O Dr. Hammam Alloh, 36 anos, foi morto quando um míssil israelense atingiu sua casa perto de sua enfermaria no Hospital Al-Shifa em 12 de novembro de 2023. Formado no Iêmen e na Jordânia, o Dr. Alloh era o único nefrologista de Gaza, um especialista em rins. Preocupado com seus pacientes que faziam diálise, especialmente com a falta de eletricidade e os constantes ataques, o Dr. Alloh, que era conhecido como “The Legend” (A Lenda) durante sua residência na Jordânia, recusou-se a deixar o hospital. Em 31 de outubro, perguntaram ao Dr. Alloh por que ele não abandonou seu posto e foi para o sul de Gaza. “Se eu for”, respondeu calmamente, “quem trataria meus pacientes? Não somos animais. Temos o direito de receber cuidados médicos adequados. Você acha que estudei em uma faculdade de medicina e fiz pós-graduação por um total de 14 anos para pensar apenas na minha vida e não nos meus pacientes?” Esse era o calibre do Dr. Alloh. Menos de duas semanas depois, quando ele deixou seu posto para descansar em casa com seus pais, sua esposa (grávida de um filho) e seus dois filhos, os israelenses atacaram seu lar. Ele morreu ao lado de seu pai.
Na Corte Internacional de Justiça, em janeiro de 2024, a advogada irlandesa Blinne Ní Ghrálaigh apresentou os argumentos finais da alegação de genocídio da África do Sul contra Israel. No decorrer de sua declaração, Ní Ghrálaigh mostrou a imagem de um quadro branco com o seguinte texto escrito: “Quem ficar até o fim contará a história. Fizemos o que podíamos. Lembrem-se de nós”. Essas palavras foram escritas pelo Dr. Mahmoud Abu Najaila, de 38 anos, que trabalhava como médico da organização Médicos Sem Fronteiras (MSF) no Hospital Al-Awda, no norte de Gaza. Em 21 de novembro de 2023, o exército israelense bombardeou o terceiro e o quarto andar do hospital, onde o Dr. Najaila trabalhava com o Dr. Ahmad Al-Sahar e o Dr. Ziad Al-Tatari.

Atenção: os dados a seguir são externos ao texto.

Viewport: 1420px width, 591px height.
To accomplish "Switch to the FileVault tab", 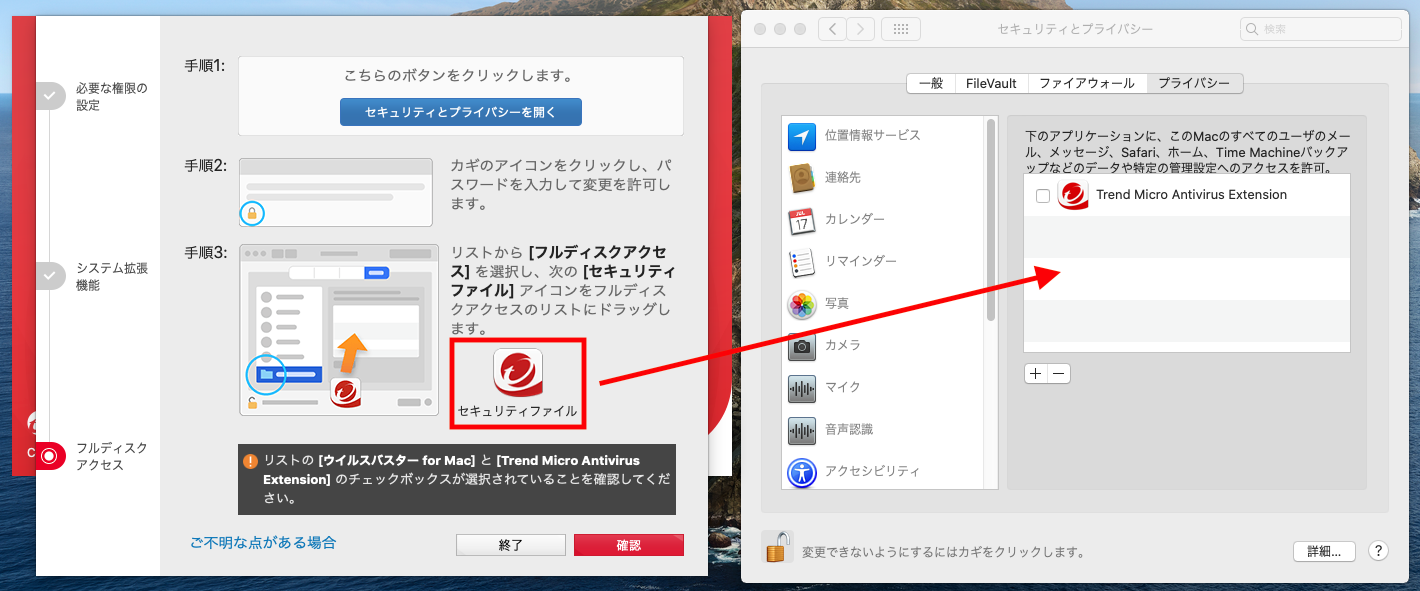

Os três foram mortos.
Em sua página do LinkedIn, Reem Abu Lebdeh, fisioterapeuta que era membro associado do conselho da filial da MSF no Reino Unido, escreveu: “Uma perda tão devastadora para a comunidade médica e para a humanidade”. Esses médicos, que Reem conhecia, eram, segundo ela, “verdadeiras personificações do serviço altruísta e da dedicação humanitária, incansavelmente salvando vidas nas condições mais extremas”. Algumas semanas depois, em dezembro, os israelenses atacaram uma área residencial em Khan Younis e mataram Reem Abu Lebdeh, cujas próprias mensagens de solidariedade agora estão na internet, como a anotação no quadro branco do Dr. Najaila: “Lembre-se de nós.”